- [TASK STATEMENT]:
Write the full listing out again, keeping every line exactly as it is.
★ ★ ★ ★ ★ ★ ★
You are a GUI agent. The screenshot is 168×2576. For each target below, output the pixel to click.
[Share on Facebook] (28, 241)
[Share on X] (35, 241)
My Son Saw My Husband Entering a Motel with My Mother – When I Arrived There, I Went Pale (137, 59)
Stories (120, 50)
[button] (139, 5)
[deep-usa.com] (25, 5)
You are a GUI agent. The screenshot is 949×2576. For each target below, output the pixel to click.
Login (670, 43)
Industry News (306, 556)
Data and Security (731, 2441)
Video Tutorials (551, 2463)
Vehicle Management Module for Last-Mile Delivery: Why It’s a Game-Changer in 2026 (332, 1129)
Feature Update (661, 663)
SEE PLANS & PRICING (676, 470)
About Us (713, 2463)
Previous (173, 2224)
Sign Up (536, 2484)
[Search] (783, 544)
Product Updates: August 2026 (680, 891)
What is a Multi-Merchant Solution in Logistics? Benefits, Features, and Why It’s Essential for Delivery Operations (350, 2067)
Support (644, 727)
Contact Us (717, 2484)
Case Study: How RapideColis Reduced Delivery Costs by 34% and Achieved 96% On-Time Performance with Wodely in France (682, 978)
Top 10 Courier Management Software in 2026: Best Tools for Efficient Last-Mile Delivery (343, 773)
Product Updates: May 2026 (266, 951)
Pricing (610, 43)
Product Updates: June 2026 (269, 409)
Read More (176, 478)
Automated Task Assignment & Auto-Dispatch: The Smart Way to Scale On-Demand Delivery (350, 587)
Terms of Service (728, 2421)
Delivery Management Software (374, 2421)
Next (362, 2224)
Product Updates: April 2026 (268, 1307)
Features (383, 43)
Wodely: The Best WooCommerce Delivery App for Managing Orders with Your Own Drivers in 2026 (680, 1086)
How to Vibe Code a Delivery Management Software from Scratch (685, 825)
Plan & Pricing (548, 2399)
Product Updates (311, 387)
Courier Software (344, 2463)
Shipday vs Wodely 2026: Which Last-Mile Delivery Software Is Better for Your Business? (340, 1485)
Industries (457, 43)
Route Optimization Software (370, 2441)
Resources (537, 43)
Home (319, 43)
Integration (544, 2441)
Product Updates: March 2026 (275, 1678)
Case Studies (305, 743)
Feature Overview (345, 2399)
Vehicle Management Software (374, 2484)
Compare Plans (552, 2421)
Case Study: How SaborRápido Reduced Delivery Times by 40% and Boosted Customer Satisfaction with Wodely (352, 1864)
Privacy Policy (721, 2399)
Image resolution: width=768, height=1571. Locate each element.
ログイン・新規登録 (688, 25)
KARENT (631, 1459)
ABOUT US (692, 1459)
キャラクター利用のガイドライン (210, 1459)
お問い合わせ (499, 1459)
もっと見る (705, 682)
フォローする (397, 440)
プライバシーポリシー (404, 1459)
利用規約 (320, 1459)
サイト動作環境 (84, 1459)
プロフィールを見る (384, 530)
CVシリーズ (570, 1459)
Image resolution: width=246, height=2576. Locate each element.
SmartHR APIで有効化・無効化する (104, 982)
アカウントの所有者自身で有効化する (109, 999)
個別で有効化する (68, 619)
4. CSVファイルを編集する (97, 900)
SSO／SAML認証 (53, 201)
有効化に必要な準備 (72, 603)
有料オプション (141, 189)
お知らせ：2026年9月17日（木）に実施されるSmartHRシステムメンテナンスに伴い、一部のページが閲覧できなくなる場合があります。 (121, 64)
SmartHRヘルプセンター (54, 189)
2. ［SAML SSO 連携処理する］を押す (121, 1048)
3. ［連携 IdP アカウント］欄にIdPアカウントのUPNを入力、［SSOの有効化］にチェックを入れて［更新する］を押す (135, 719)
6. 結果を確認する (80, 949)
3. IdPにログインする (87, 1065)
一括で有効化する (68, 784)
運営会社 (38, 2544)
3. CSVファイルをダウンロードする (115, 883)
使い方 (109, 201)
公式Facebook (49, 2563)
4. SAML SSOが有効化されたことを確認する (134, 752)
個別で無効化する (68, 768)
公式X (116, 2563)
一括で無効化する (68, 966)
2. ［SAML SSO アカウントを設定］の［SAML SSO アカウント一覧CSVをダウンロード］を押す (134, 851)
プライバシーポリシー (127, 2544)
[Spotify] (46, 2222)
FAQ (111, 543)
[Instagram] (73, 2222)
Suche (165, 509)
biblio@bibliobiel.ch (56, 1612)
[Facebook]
★ ★ ★ ★ ★ ★ ★
- [ANSWER TO THIS EXERCISE]:
You are a GUI agent. The screenshot is 168×2576. For each target below, output the pixel to click.
[Share on Facebook] (28, 241)
[Share on X] (35, 241)
My Son Saw My Husband Entering a Motel with My Mother – When I Arrived There, I Went Pale (137, 59)
Stories (120, 50)
[button] (139, 5)
[deep-usa.com] (25, 5)
You are a GUI agent. The screenshot is 949×2576. For each target below, output the pixel to click.
Login (670, 43)
Industry News (306, 556)
Data and Security (731, 2441)
Video Tutorials (551, 2463)
Vehicle Management Module for Last-Mile Delivery: Why It’s a Game-Changer in 2026 (332, 1129)
Feature Update (661, 663)
SEE PLANS & PRICING (676, 470)
About Us (713, 2463)
Previous (173, 2224)
Sign Up (536, 2484)
[Search] (783, 544)
Product Updates: August 2026 (680, 891)
What is a Multi-Merchant Solution in Logistics? Benefits, Features, and Why It’s Essential for Delivery Operations (350, 2067)
Support (644, 727)
Contact Us (717, 2484)
Case Study: How RapideColis Reduced Delivery Costs by 34% and Achieved 96% On-Time Performance with Wodely in France (682, 978)
Top 10 Courier Management Software in 2026: Best Tools for Efficient Last-Mile Delivery (343, 773)
Product Updates: May 2026 (266, 951)
Pricing (610, 43)
Product Updates: June 2026 (269, 409)
Read More (176, 478)
Automated Task Assignment & Auto-Dispatch: The Smart Way to Scale On-Demand Delivery (350, 587)
Terms of Service (728, 2421)
Delivery Management Software (374, 2421)
Next (362, 2224)
Product Updates: April 2026 (268, 1307)
Features (383, 43)
Wodely: The Best WooCommerce Delivery App for Managing Orders with Your Own Drivers in 2026 (680, 1086)
How to Vibe Code a Delivery Management Software from Scratch (685, 825)
Plan & Pricing (548, 2399)
Product Updates (311, 387)
Courier Software (344, 2463)
Shipday vs Wodely 2026: Which Last-Mile Delivery Software Is Better for Your Business? (340, 1485)
Industries (457, 43)
Route Optimization Software (370, 2441)
Resources (537, 43)
Home (319, 43)
Integration (544, 2441)
Product Updates: March 2026 (275, 1678)
Case Studies (305, 743)
Feature Overview (345, 2399)
Vehicle Management Software (374, 2484)
Compare Plans (552, 2421)
Case Study: How SaborRápido Reduced Delivery Times by 40% and Boosted Customer Satisfaction with Wodely (352, 1864)
Privacy Policy (721, 2399)
Image resolution: width=768, height=1571. Locate each element.
ログイン・新規登録 (688, 25)
KARENT (631, 1459)
ABOUT US (692, 1459)
キャラクター利用のガイドライン (210, 1459)
お問い合わせ (499, 1459)
もっと見る (705, 682)
フォローする (397, 440)
プライバシーポリシー (404, 1459)
利用規約 (320, 1459)
サイト動作環境 (84, 1459)
プロフィールを見る (384, 530)
CVシリーズ (570, 1459)
Image resolution: width=246, height=2576. Locate each element.
SmartHR APIで有効化・無効化する (104, 982)
アカウントの所有者自身で有効化する (109, 999)
個別で有効化する (68, 619)
4. CSVファイルを編集する (97, 900)
SSO／SAML認証 (53, 201)
有効化に必要な準備 (72, 603)
有料オプション (141, 189)
お知らせ：2026年9月17日（木）に実施されるSmartHRシステムメンテナンスに伴い、一部のページが閲覧できなくなる場合があります。 (121, 64)
SmartHRヘルプセンター (54, 189)
2. ［SAML SSO 連携処理する］を押す (121, 1048)
3. ［連携 IdP アカウント］欄にIdPアカウントのUPNを入力、［SSOの有効化］にチェックを入れて［更新する］を押す (135, 719)
6. 結果を確認する (80, 949)
3. IdPにログインする (87, 1065)
一括で有効化する (68, 784)
運営会社 (38, 2544)
3. CSVファイルをダウンロードする (115, 883)
使い方 (109, 201)
公式Facebook (49, 2563)
4. SAML SSOが有効化されたことを確認する (134, 752)
個別で無効化する (68, 768)
公式X (116, 2563)
一括で無効化する (68, 966)
2. ［SAML SSO アカウントを設定］の［SAML SSO アカウント一覧CSVをダウンロード］を押す (134, 851)
プライバシーポリシー (127, 2544)
[Spotify] (46, 2222)
FAQ (111, 543)
[Instagram] (73, 2222)
Suche (165, 509)
biblio@bibliobiel.ch (56, 1612)
[Facebook]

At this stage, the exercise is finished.